António Chainho assinala 50 anos de carreira com um disco de originais, Cumplicidades, que chega segunda-feira dia 23 às lojas e com um concerto no Grande Auditório do CCB, em Lisboa, a 10 de Abril. Uma merecida celebração.
É isso que ainda hoje, à mistura com tantas voltas que já deu ao mundo e nos palcos mais cosmopolitas, lhe vem à mente quando fala do disco que imaginou para celebrar os seus 50 anos de carreira e que chega às lojas esta segunda-feira, 23 de Março. A guitarra? Começou a dedilhá-la muito novo, por brincadeira, até que o pai, que também tocava, lhe comprou uma guitarra requinta, mais adaptada ao seu tamanho. O pai ensinou-lhe as bases do fado na guitarra portuguesa e o resto aprendeu ele, de ouvido, com muito trabalho.

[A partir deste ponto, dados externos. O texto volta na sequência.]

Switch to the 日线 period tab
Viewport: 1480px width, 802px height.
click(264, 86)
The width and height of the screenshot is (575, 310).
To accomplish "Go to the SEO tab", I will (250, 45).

António Chainho tem uma casa em Lisboa mas conserva outra no Alentejo. “Quando lá estou só ouço os pássaros, mais nada, estou ali concentrado e as ideias vão surgindo. Saio cá para fora e vejo o mar ao fundo, o montado todo, as ovelhas, os porcos, e tudo aquilo me faz criar ideias.” Mas não compõe só no Alentejo, também o faz em Lisboa. Sobretudo não compõe por obrigação. “As inspirações nunca vêm quando a gente quer.” Antigamente, registava tudo na memória. Agora, grava as ideias até com o telemóvel.
Um moinho musical
Da infância, há várias imagens que transporta para este disco. O moinho, por exemplo. O avô dava-lhe um tostão para encher cada “barrinho” de água e levá-lo até ao moinho. E até chegava a dormir lá, por gosto (os pais não o impediam), fazendo uma cama com dois sacos de trigo. “Adorava aquilo. Cheguei a levar a guitarra para lá.” Gostava de ouvir o barulho regular das mós, no interior, “confundindo-se com o som que saia das velas do moinho cá fora”. Para um ouvido habituado à música, era já um metrónomo.
Na sua casa de Lisboa, disse a João Monge: “Criei uma coisa instrumental, pensando na minha vinda do Alentejo para Lisboa, mas a sonhar com barulhos, das ovelhas, das cabras, da labuta alentejana, e aminha chegada depois a Lisboa a cantar o fado Menor, o rei do fado, já com o ambiente da cidade de Lisboa”. E ele fez uma letra a que chamou O moinho, gravada depois com o Coral de Serpa e com Helder Moutinho. A par dela, há mais notas vivas da memória, como os instrumentais Os moinhos da minha infância e Deambulando pelo Alentejo (este com o trompete de Raul d’Oliveira) ou a letra que Paulo de Carvalho escreveu para Fado áureo, que retrata Chainho como poucas outras.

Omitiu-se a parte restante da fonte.